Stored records
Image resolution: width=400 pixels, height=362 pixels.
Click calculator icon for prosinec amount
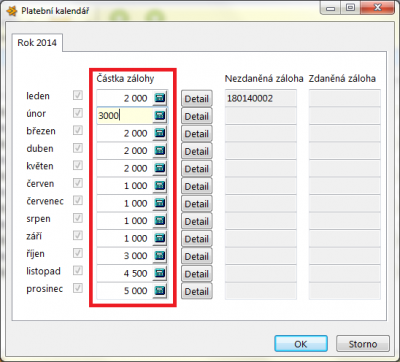(x=160, y=291)
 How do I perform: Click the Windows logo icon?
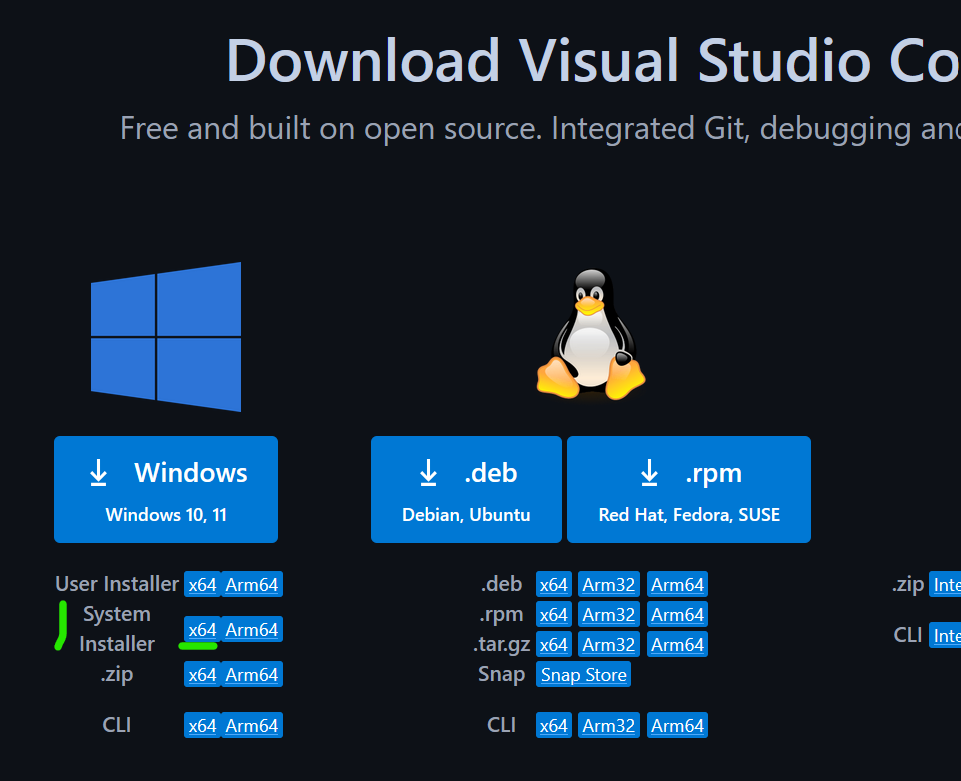tap(166, 337)
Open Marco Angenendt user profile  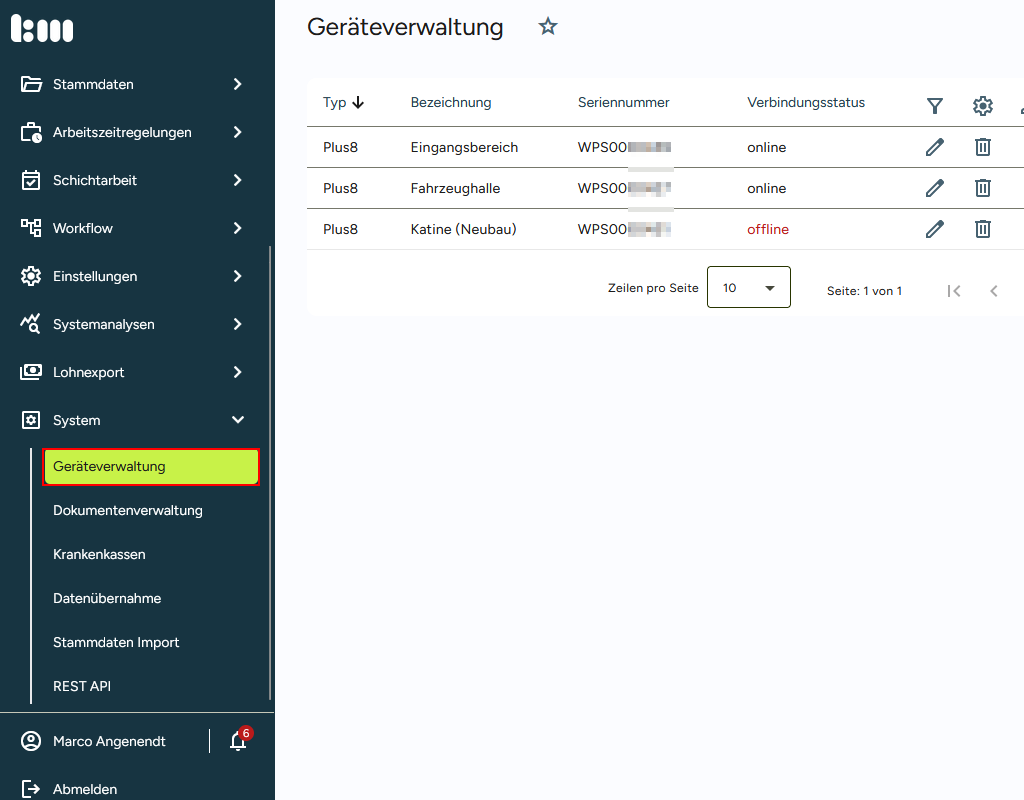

**What the task requires**
If the data includes images, skip them and copy every line exactly.

**Reply to the exercise**
Image resolution: width=400 pixels, height=362 pixels.
Click calculator icon for prosinec amount
(x=160, y=291)
 How do I perform: Click the Windows logo icon?
tap(166, 337)
Open Marco Angenendt user profile  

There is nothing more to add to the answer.